Copy the listing below word for word, leaving out the pictures.
◆ ◆ ◆ ◆ ◆
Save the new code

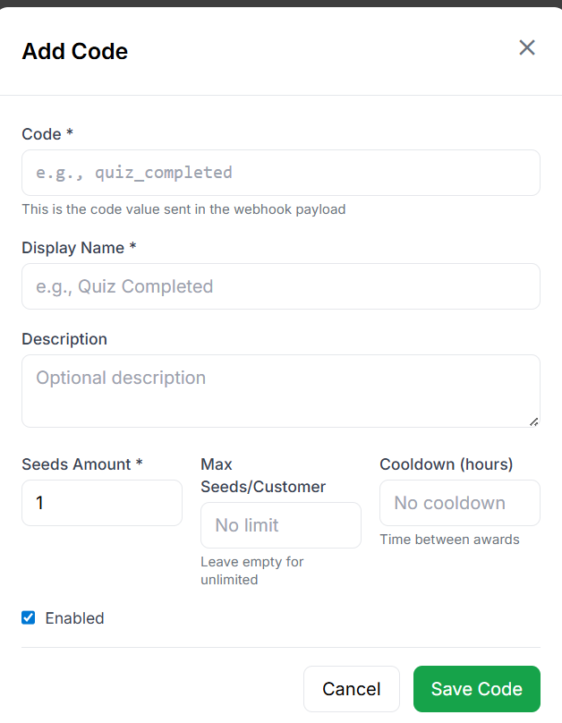[x=476, y=689]
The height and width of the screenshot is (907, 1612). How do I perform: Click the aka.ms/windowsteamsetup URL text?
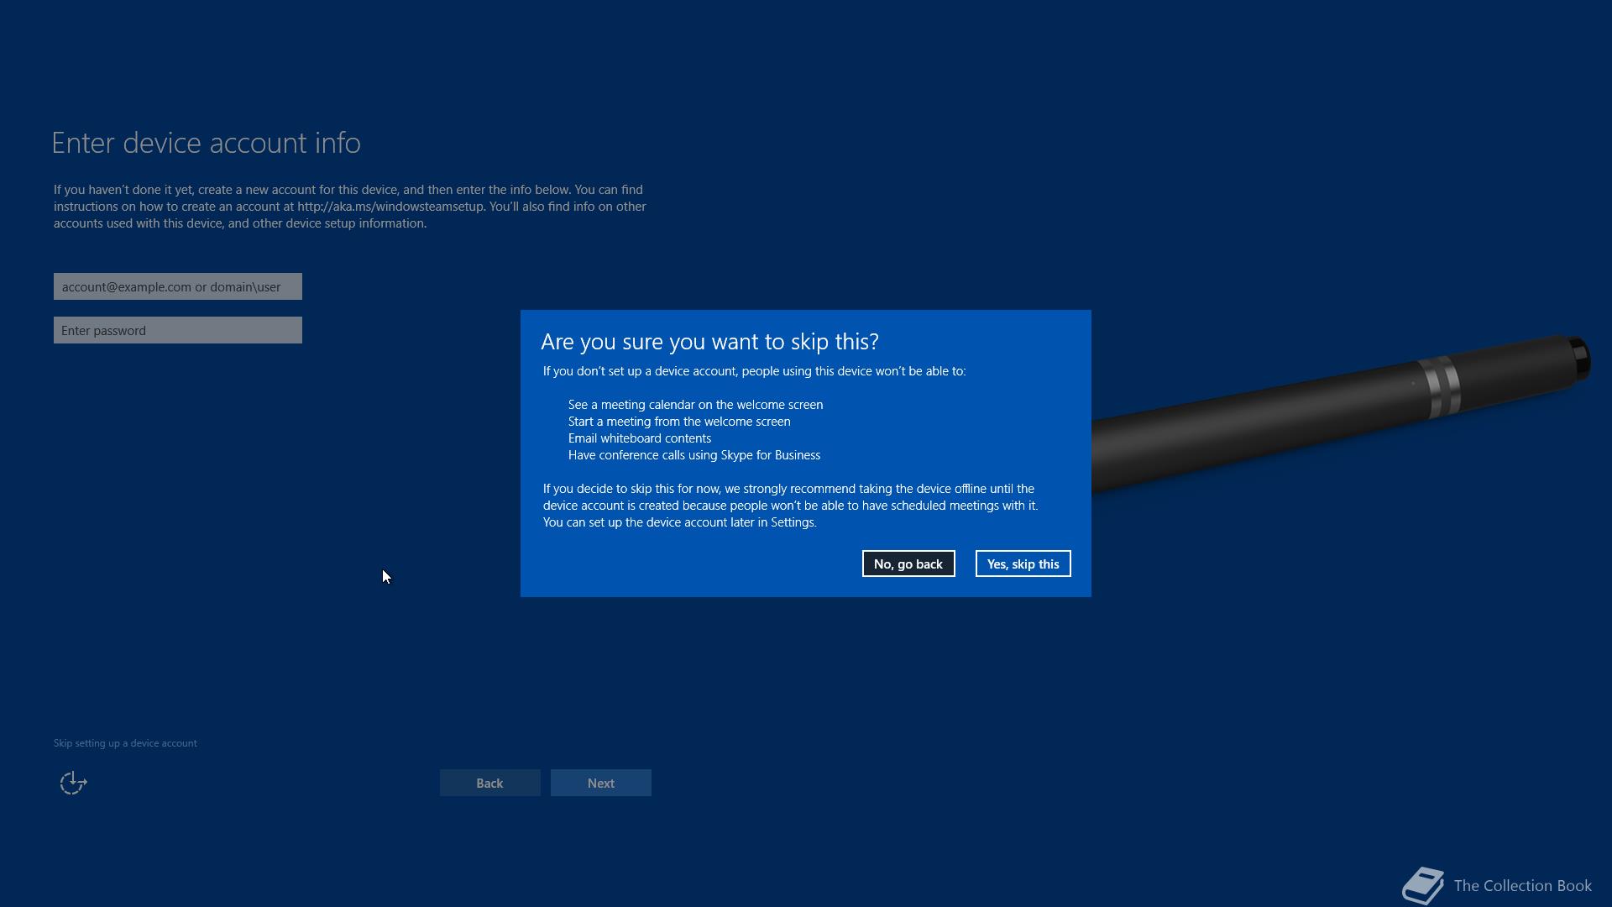pos(390,207)
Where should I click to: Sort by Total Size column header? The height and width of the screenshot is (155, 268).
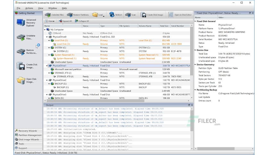click(164, 26)
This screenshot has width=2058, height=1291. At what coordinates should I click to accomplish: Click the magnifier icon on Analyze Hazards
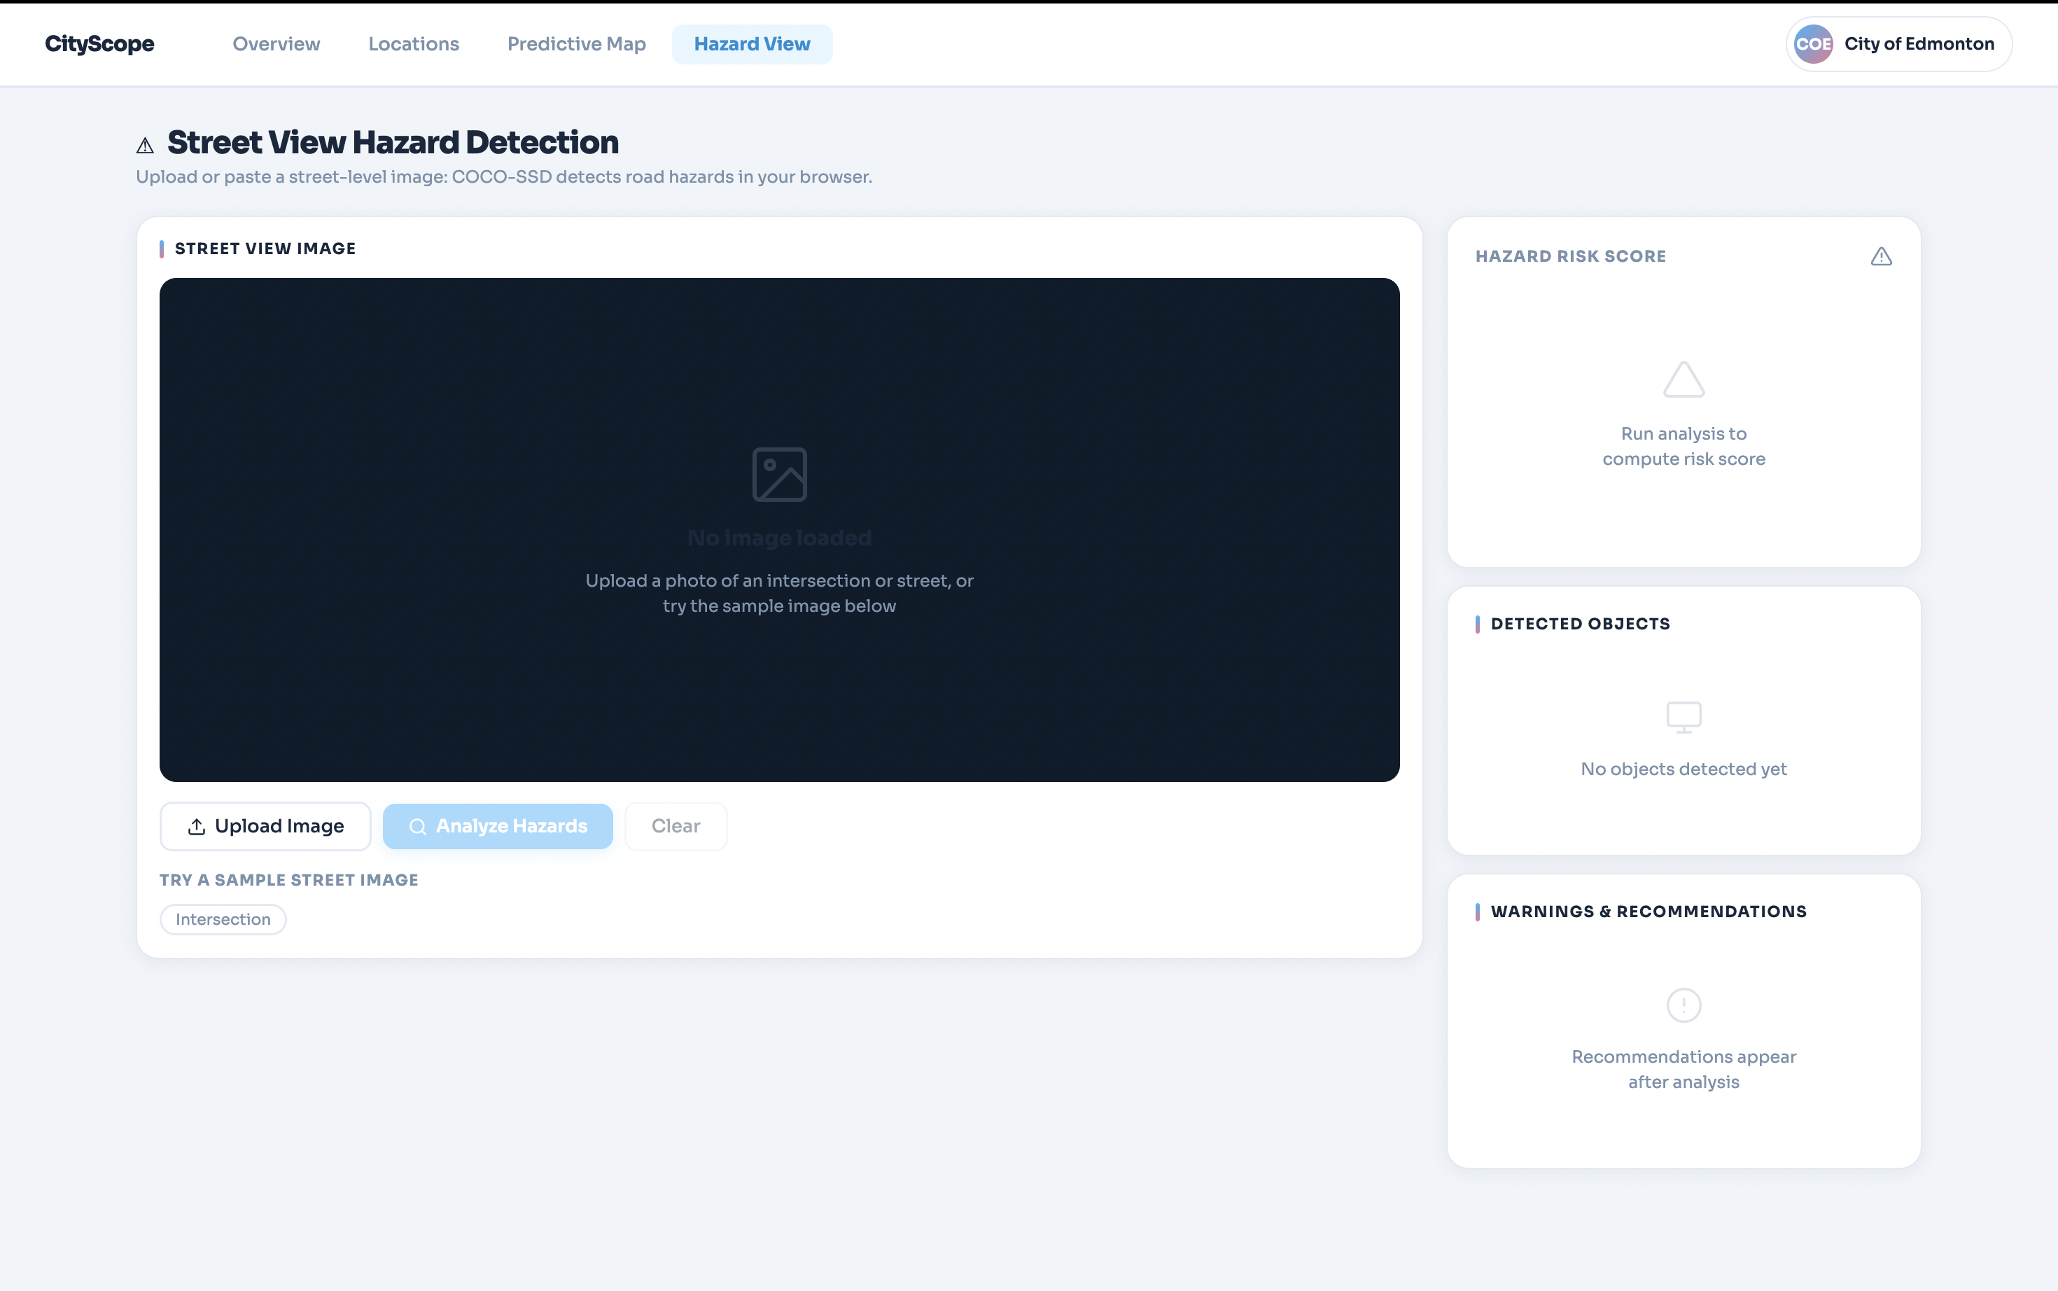[417, 827]
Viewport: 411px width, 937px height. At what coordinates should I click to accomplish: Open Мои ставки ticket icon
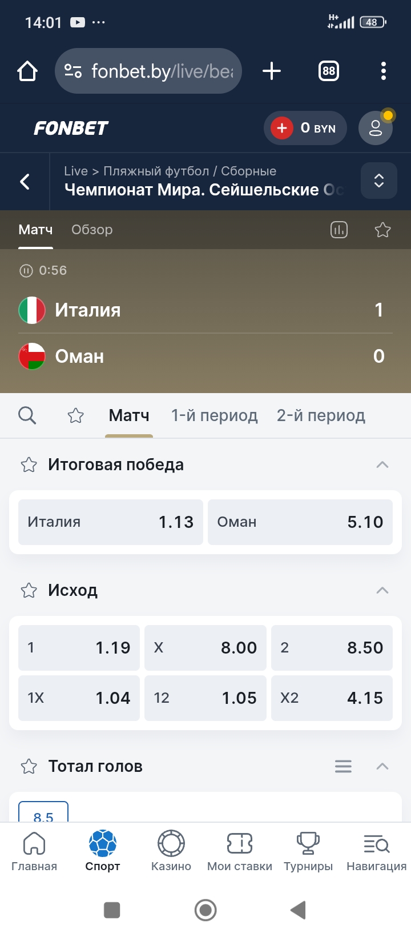pos(240,850)
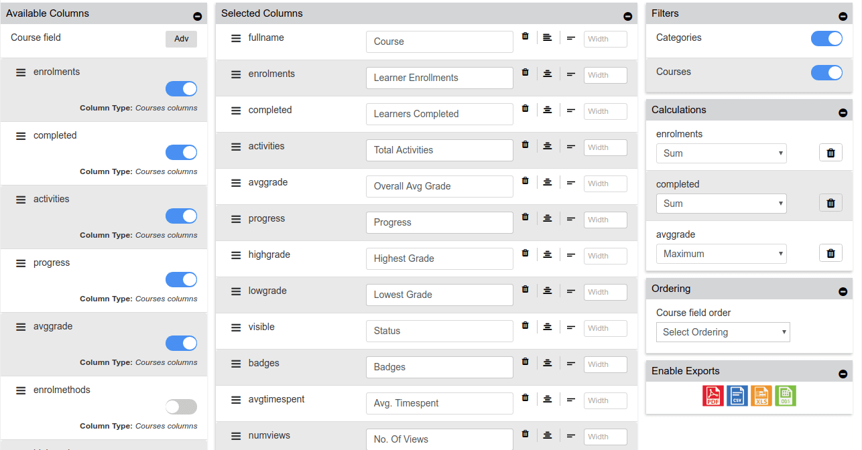The image size is (862, 450).
Task: Export the report as CSV
Action: click(x=737, y=396)

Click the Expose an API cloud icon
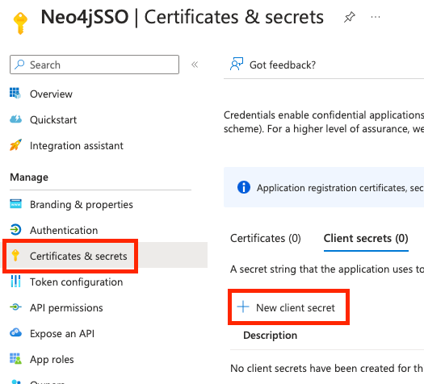click(x=15, y=332)
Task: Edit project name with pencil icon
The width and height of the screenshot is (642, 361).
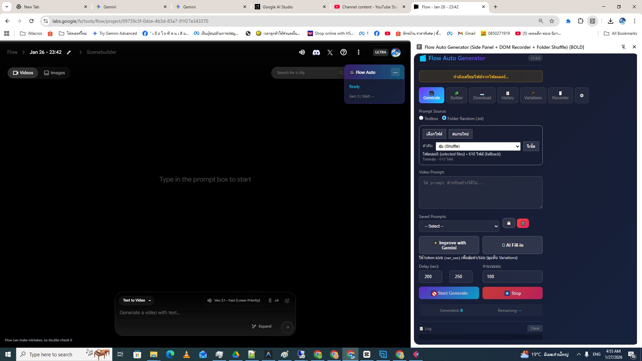Action: pos(69,52)
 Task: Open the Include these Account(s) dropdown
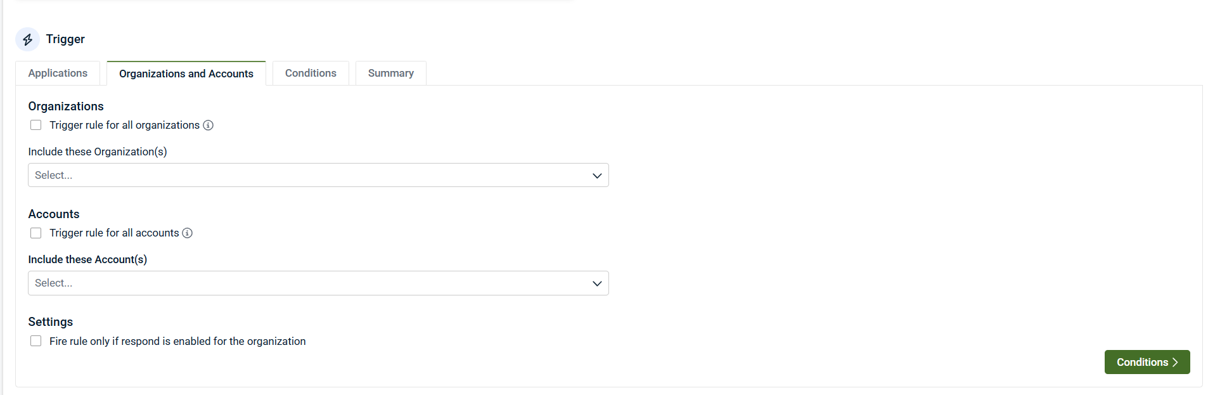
◆ ◆ ◆ ◆ ◆
Answer for this exercise:
Save the new code

[x=476, y=689]
The height and width of the screenshot is (907, 1612). How do I perform: Click the aka.ms/windowsteamsetup URL text?
pos(390,207)
Where should I click to: Sort by Total Size column header? The height and width of the screenshot is (155, 268).
click(164, 26)
This screenshot has width=2058, height=1291. At what coordinates should I click to accomplish: Click the magnifier icon on Analyze Hazards
[417, 827]
Viewport: 411px width, 937px height. At what coordinates should I click to accomplish: Open Мои ставки ticket icon
pos(240,850)
The image size is (862, 450).
Task: Export the report as CSV
Action: click(x=737, y=396)

Click the Expose an API cloud icon
click(x=15, y=332)
Task: Edit project name with pencil icon
The width and height of the screenshot is (642, 361).
Action: pos(69,52)
 Task: Open the Include these Account(s) dropdown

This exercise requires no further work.